Cyber terrorism, reality and fiction
On one hand, the military says that one must not mistake the sound of a drum for that of a canon, on the other hand, those who have read Clausewitz won’t forget his remark: strategies are always one behind on a war.
Throughout my film work, I have looked into the First World War, the Spanish Civil War, the Second World War, the war in Indochina, then the one in Algeria, etc. Having directed interviews with eyewitnesses of these periods, I have been able to develop my own precise idea about the thing that is called « terror ». Here is an example taken from my next film that deals with Swiss mercenaries fighting in the French Foreign Legion, hired to do the « dirty work »
Extract: Schupbach’s testimony
1) We were the ones that did the massacre with the FLN. They had an enormous number of dead. We had a massacre as well.
Extract: Werner Beutler’s testimony:
2) We could hear them. “The Legion, let’s get out of here.“ They knew we were hard. We rarely took any prisoners. Some of them lifted up their arms “Vive de Gaulle, vive la France. “ We pulled the trigger. That was the end of it.
Extract: Schupbach’s testimony
3) It was very rare for an Arab to talk. You could torture them any way you wanted. For example the bath torture there was a big guy. They dunked his head in the water and counted one…twothree..four..five and then they lifted his head out of the water. The next time they counted until ten. The time after it was 30 seconds, then one minute. For me this was pure sadism.
Terror was everywhere in Algeria. During this conflict between 1954 and 1962, a quarter of a million Algerian lost their lives while the French lost ten times less. These eyewitness testimonies allow us to understand what terror is, in the same way as Pablo Picasso’ painting Guernica or Arnold Schoenberg’s music. A survivor from Warsaw. It is important not to confuse fear with terror.
We are close to Greece, a civilization that gave birth and nourished our philosophy. I think it would be useful to return to Plato and to the famous dialogue between Socrates and Meno. This can help us from getting lost when we speak about cyber terrorism. For the problem is to truly understand the meaning of this word.
In his dialogue with Meno, Socrates asks an essential question : how can we do research on an object when we don’t know what it is ? This is what is called Meno’s paradox and the final conclusion of this paradox is this: how can we know when our research is over when at the beginning we don’t know what exactly we are looking for?

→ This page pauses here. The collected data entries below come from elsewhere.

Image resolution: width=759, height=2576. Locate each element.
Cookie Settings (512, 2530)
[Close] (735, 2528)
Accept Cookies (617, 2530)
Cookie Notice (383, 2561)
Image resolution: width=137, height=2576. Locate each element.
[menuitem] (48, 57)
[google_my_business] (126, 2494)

If my understanding of the meaning of the word « cyber » as well as the meaning of the word « terrorism » is correct, then I must admit that their connection creates many difficulties for me. In the last ten years, the word « terrorism » has been adapted to any type of situation. To the point that an immanent Palestinian leader, Yasser Arafat, qualified in the past as a terrorist by the United States and by Israel, receives the Nobel Peace Prize. In the same way as Menahem Begin, who organized the terrorist attack on the King David Hotel in Palestine.
I have tried to find a convincing definition of cyber terrorism, but I have yet to find one. Certainly you will be able to help me out. For example, one often hears about attacks on Internet. But in my opinion, this is a case of malicious intent, a variant of the war on information, « intox » that appears during any war. But we are very far away from the devastating consequences of NATO’s bombing of Libyan television or the bombing of Serbian TV. I visited it’s building in Belgrade a few years ago. It was still destroyed, a monument to the 16 victims of the bombing.

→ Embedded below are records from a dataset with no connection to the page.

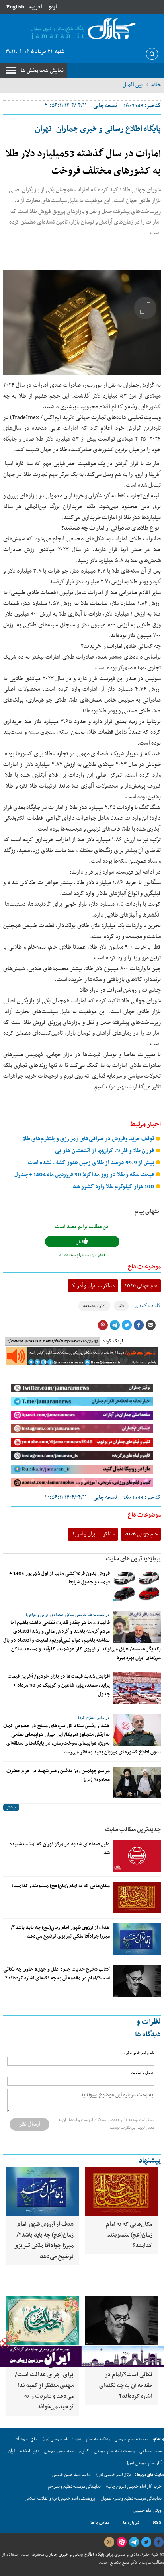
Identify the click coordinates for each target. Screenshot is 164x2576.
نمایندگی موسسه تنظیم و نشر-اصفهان (131, 2498)
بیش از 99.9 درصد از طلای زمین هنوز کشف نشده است (91, 1163)
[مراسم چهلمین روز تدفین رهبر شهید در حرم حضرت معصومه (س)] (137, 1782)
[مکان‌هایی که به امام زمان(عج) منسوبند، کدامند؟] (137, 1897)
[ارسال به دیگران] (150, 1325)
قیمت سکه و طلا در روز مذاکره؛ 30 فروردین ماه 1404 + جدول (84, 1175)
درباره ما (131, 2523)
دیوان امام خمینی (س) (62, 2439)
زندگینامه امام (98, 2439)
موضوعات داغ (144, 1267)
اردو (53, 7)
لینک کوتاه (113, 1341)
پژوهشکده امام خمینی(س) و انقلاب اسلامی (60, 2498)
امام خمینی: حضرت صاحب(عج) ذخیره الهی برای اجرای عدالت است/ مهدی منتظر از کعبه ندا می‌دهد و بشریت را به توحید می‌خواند (44, 2380)
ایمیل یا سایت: (142, 2073)
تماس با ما (99, 2523)
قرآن (11, 2451)
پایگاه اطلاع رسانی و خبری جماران (74, 2554)
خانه (156, 85)
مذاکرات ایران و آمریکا (93, 1285)
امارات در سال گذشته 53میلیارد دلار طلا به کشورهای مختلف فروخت (83, 162)
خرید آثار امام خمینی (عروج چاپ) (134, 2486)
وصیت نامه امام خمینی (114, 2451)
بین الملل (133, 85)
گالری (84, 2451)
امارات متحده (94, 1306)
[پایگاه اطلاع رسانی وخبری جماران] (82, 29)
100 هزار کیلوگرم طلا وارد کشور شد (114, 1186)
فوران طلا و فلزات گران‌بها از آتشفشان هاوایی (105, 1151)
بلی (79, 1242)
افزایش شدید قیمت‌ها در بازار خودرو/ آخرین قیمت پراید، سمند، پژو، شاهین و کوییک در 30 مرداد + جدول (59, 1685)
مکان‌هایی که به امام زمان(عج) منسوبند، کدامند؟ (61, 1886)
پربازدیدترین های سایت (133, 1559)
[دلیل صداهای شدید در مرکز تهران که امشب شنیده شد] (137, 1856)
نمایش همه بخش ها (42, 70)
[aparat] (121, 2542)
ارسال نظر (29, 2124)
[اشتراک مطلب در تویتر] (126, 1325)
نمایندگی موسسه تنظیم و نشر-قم (74, 2486)
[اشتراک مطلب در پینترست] (102, 1325)
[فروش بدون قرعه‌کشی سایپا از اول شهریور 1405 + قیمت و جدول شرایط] (137, 1585)
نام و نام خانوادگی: (138, 2053)
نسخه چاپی (105, 106)
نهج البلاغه (29, 2451)
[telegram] (133, 2542)
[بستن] (5, 2343)
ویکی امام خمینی (147, 2510)
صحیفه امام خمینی (131, 2439)
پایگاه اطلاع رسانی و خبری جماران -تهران (98, 129)
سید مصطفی (150, 2451)
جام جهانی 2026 (141, 1285)
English (15, 7)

Continuing my research, I tried to learn if there had previously been cyber terrorist attacks that had made as many victims as seen in the testimonies quoted above. : torture, massacre, etc. I found none. That does not exclude the possibility that tomorrow a group of terrorists, with the help of a « hacker » could take control of a nuclear reactor or say nuclear missiles in order to direct them towards cities that have been targeted.

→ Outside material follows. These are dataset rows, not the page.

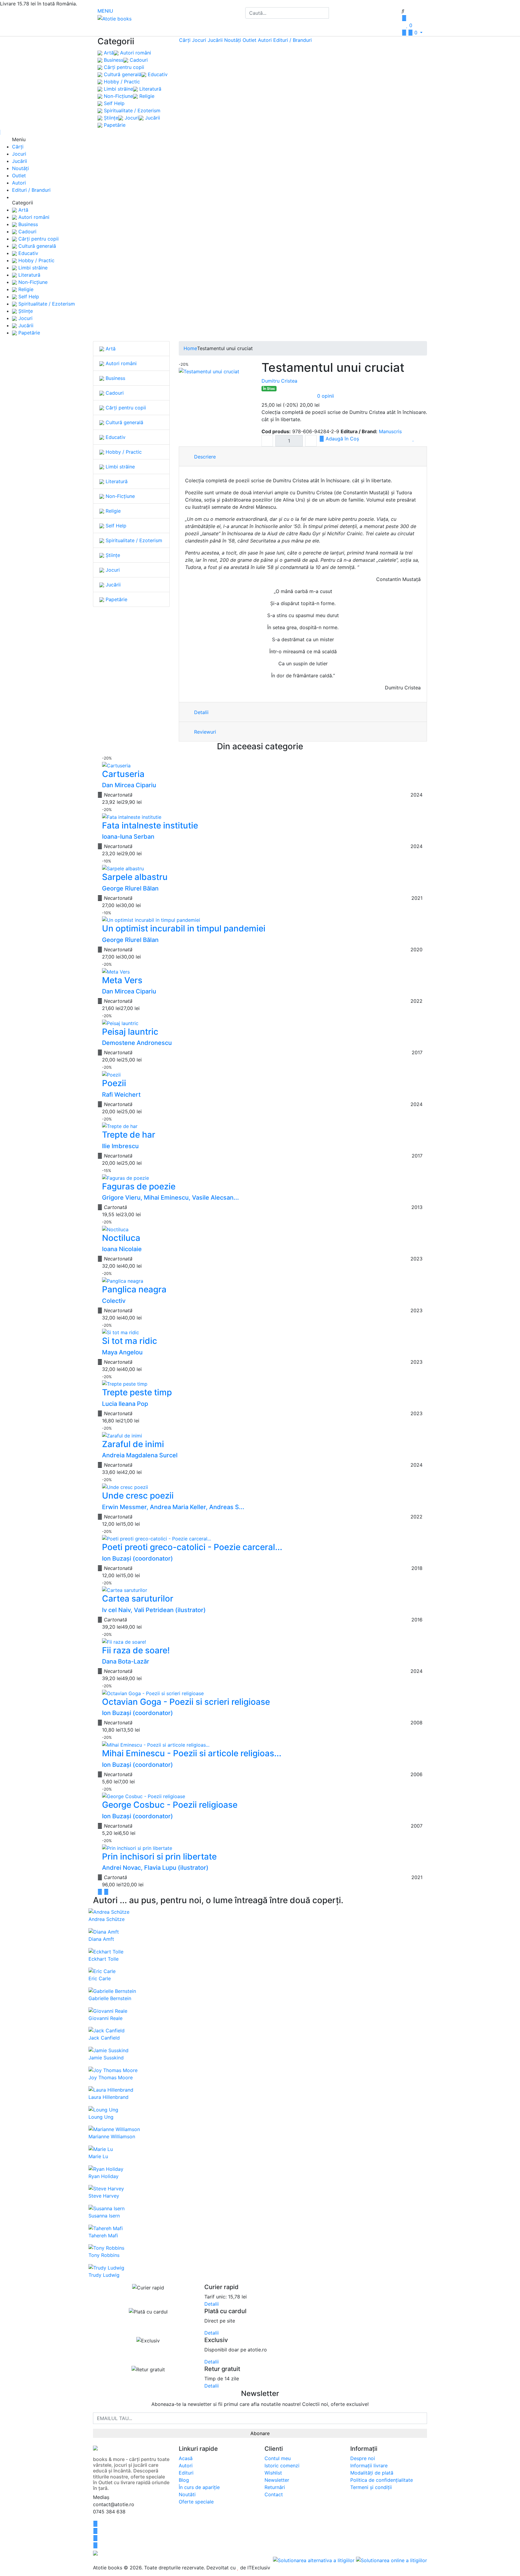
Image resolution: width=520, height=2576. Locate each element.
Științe (110, 118)
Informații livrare (369, 2466)
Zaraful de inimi (133, 1444)
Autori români (135, 53)
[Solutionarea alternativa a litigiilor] (314, 2560)
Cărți (184, 40)
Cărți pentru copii (123, 67)
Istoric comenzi (282, 2466)
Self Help (113, 103)
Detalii (201, 712)
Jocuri (131, 118)
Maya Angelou (122, 1352)
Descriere (204, 457)
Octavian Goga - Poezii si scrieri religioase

In such a case, there is ways to prevent such an attack. The means exist and they are right there. In fact there is no doubt about the illegality of the nuclear bomb. The 1907 Hague Convention (articles 25 and 27, completed by article 24 of the 1923 Convention) forbids indiscriminate bombings of civilian populations. There are many other resolutions of the same kind, such as the criminal nature of the use of the nuclear bomb (the UN resolution 1653 XVI of Nov.24th 1961).
The conclusion is obvious. It is not a few potential cyber terrorists who are the problem. The real problem stems from a world that has been developed with total disregard for humanity as well as the respect for international legal norms, means that allow terror to be imagined on an apocalyptic scale.